**Polecenie:** Zaktualizuj wiersze od tego, który zawiera „How do I perform: Click”, do tego, który zawiera „click(152, 55)”, włącznie: zamień „Save” na „Open”, a resztę pozostaw bez zmian. Obrazy pomiń w odpowiedzi.

**Wykaz:**
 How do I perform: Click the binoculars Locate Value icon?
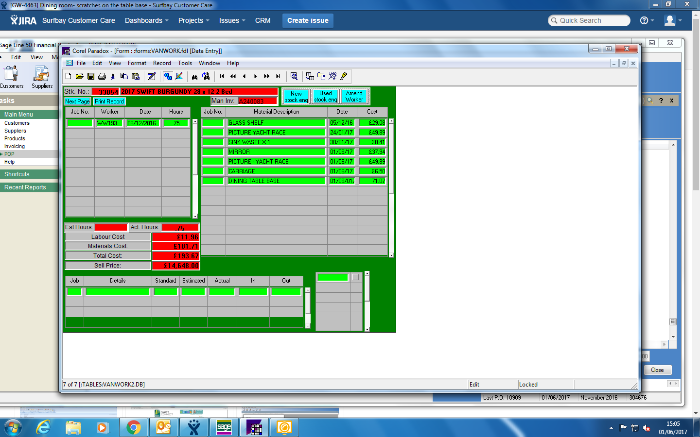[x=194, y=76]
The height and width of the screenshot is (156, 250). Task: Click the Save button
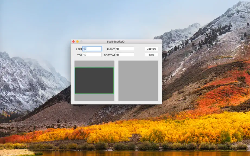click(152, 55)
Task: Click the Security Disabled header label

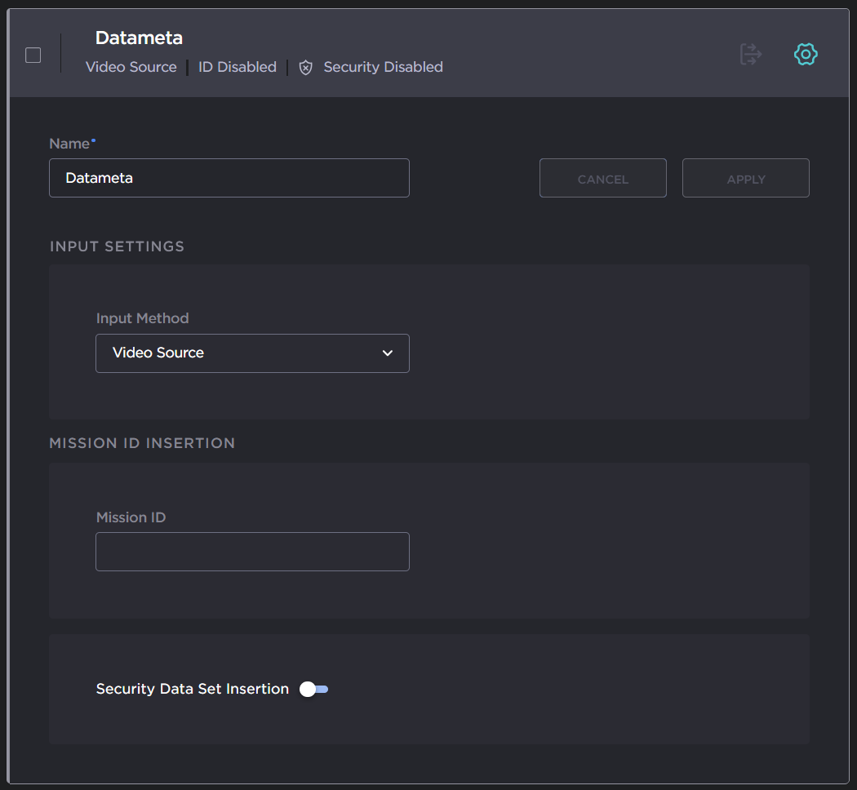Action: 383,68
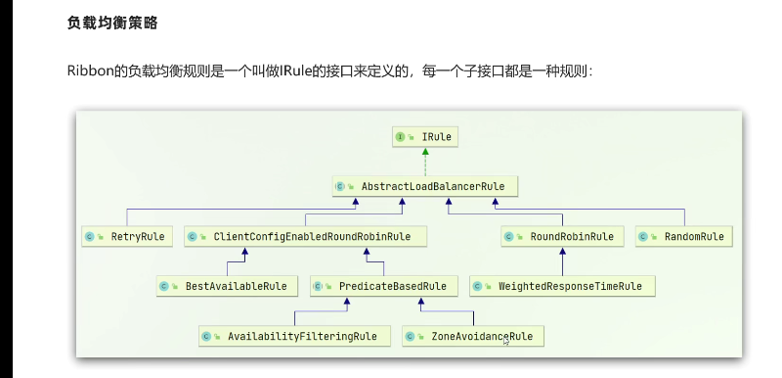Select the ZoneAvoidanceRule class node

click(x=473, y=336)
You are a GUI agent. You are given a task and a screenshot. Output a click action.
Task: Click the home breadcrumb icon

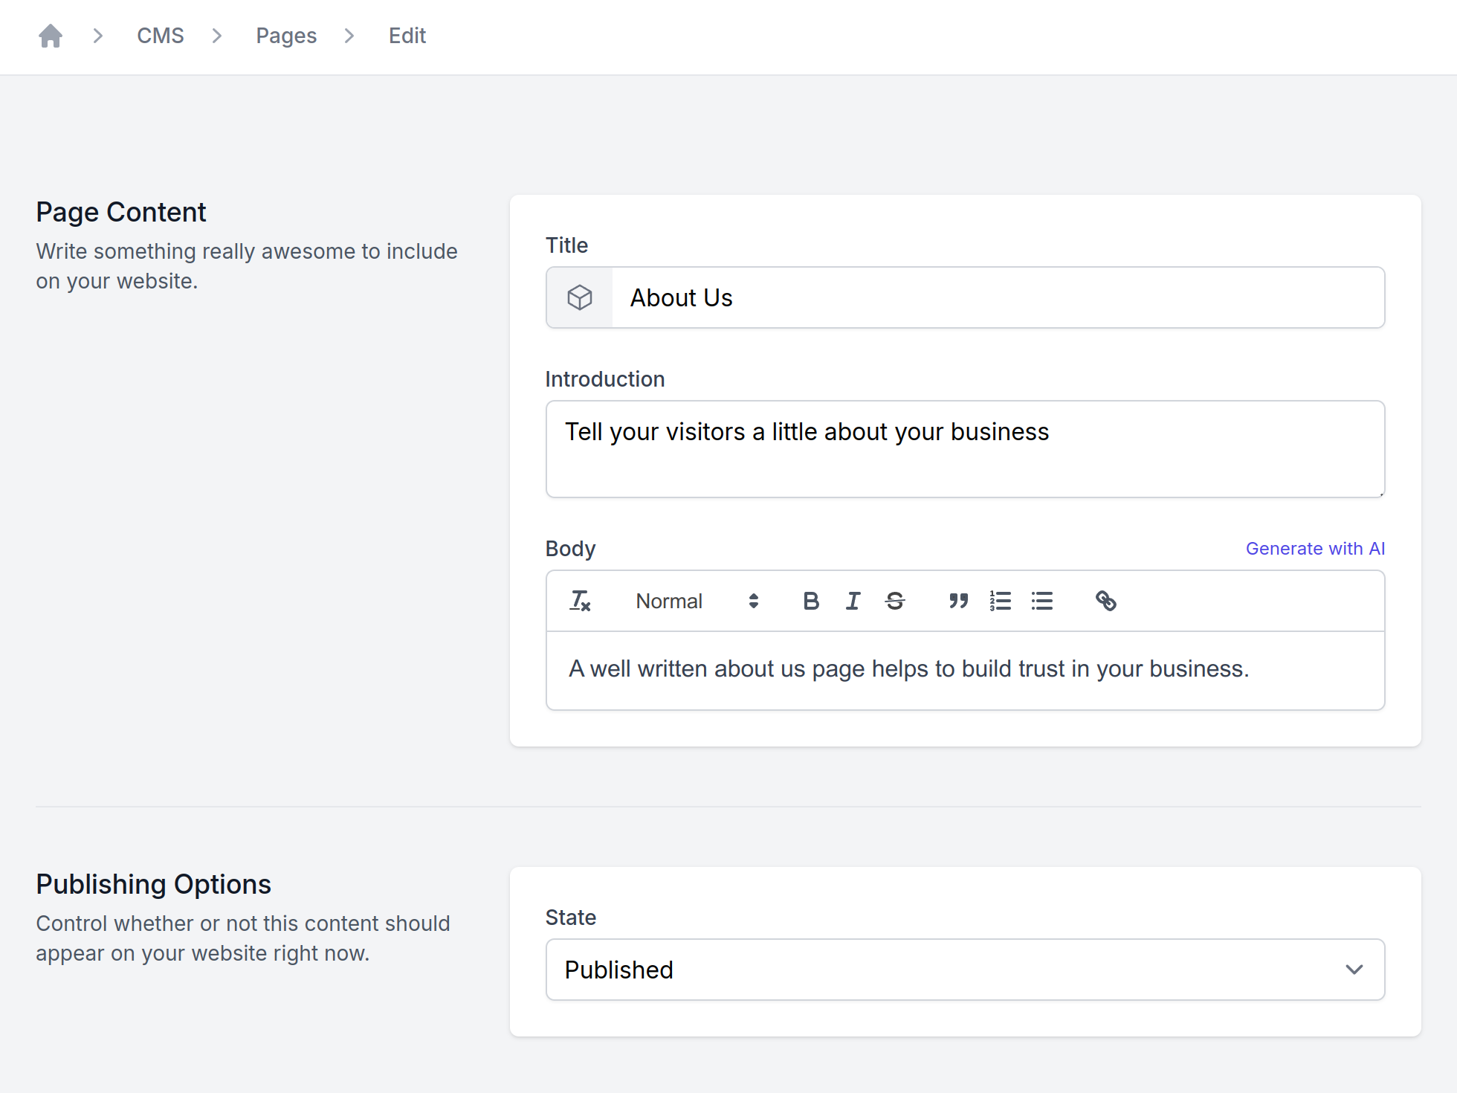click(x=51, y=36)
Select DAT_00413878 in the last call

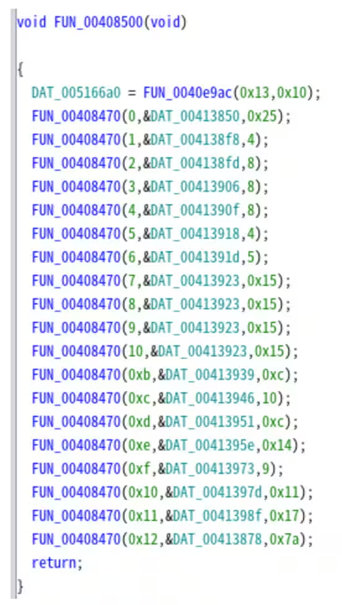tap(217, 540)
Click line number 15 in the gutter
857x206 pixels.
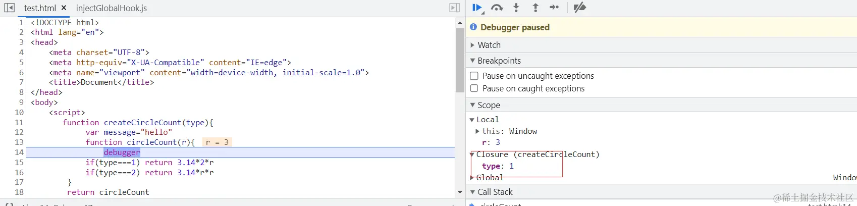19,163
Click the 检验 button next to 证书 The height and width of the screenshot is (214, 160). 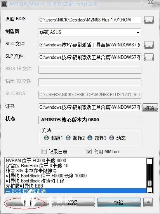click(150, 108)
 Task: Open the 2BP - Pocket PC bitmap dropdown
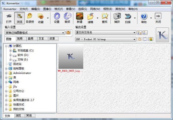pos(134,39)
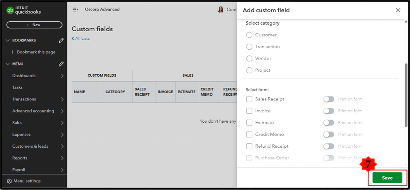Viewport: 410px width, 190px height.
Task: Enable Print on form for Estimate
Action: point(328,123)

---

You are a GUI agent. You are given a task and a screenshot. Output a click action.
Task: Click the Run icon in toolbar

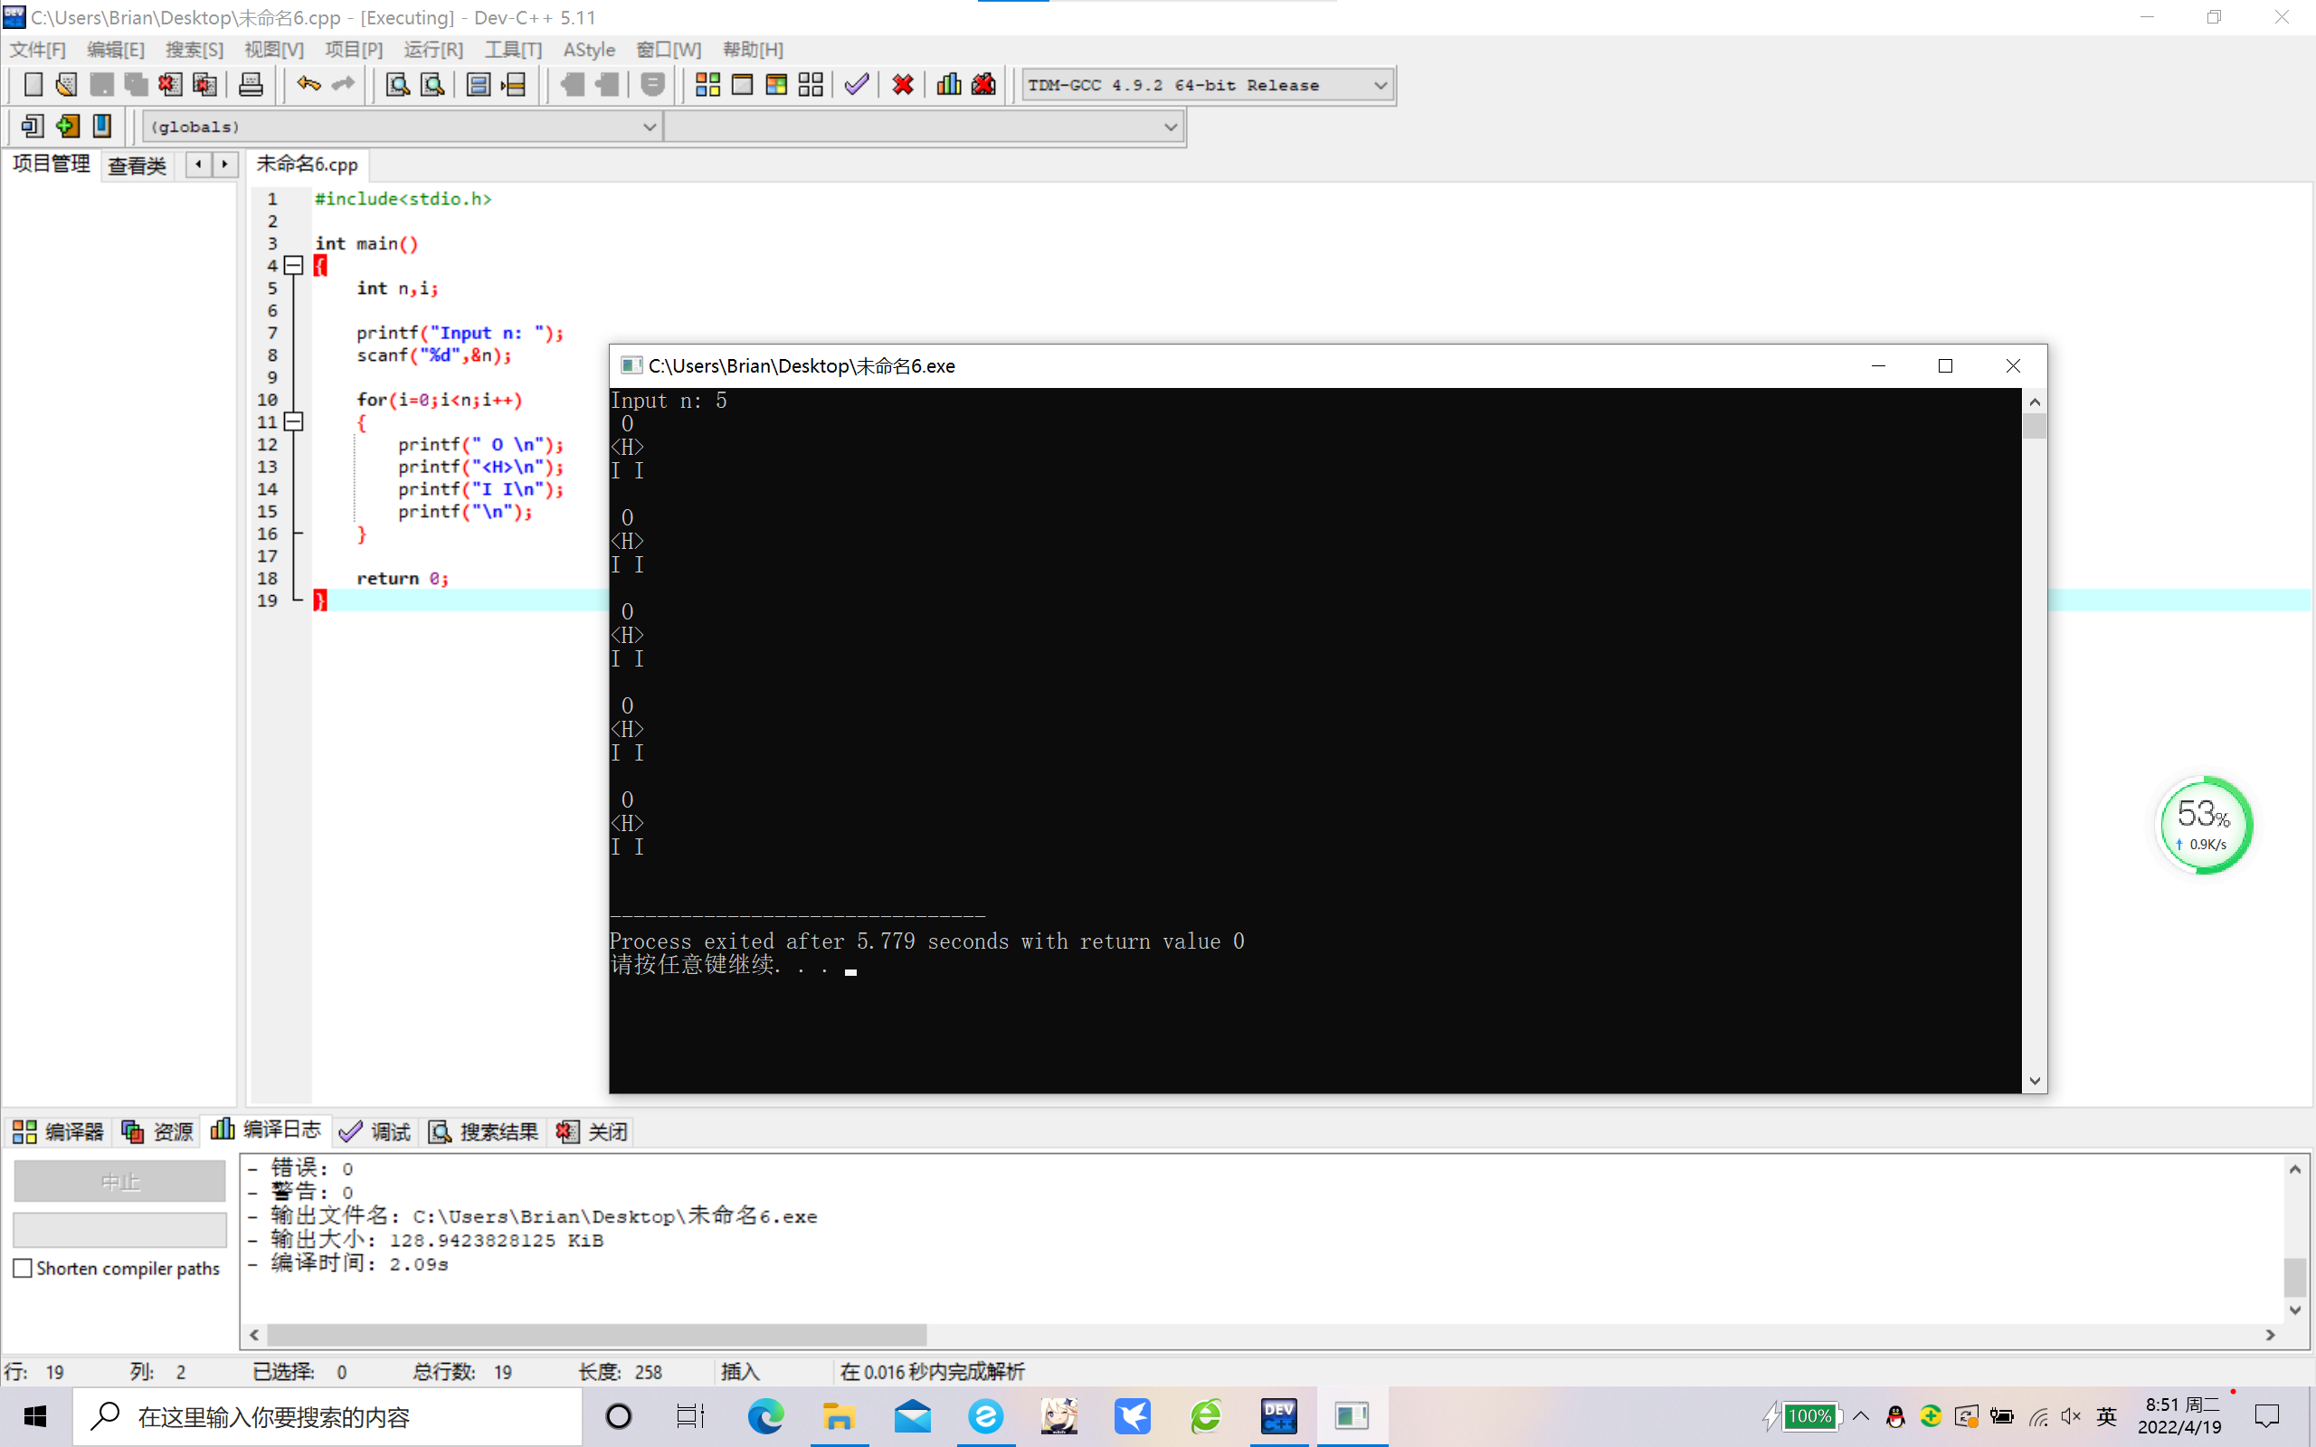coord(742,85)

**Odpowiedź:**
 How do I perform: Click the binoculars Locate Value icon?
[x=194, y=76]
The height and width of the screenshot is (156, 250). Task: Click the Open button
click(152, 55)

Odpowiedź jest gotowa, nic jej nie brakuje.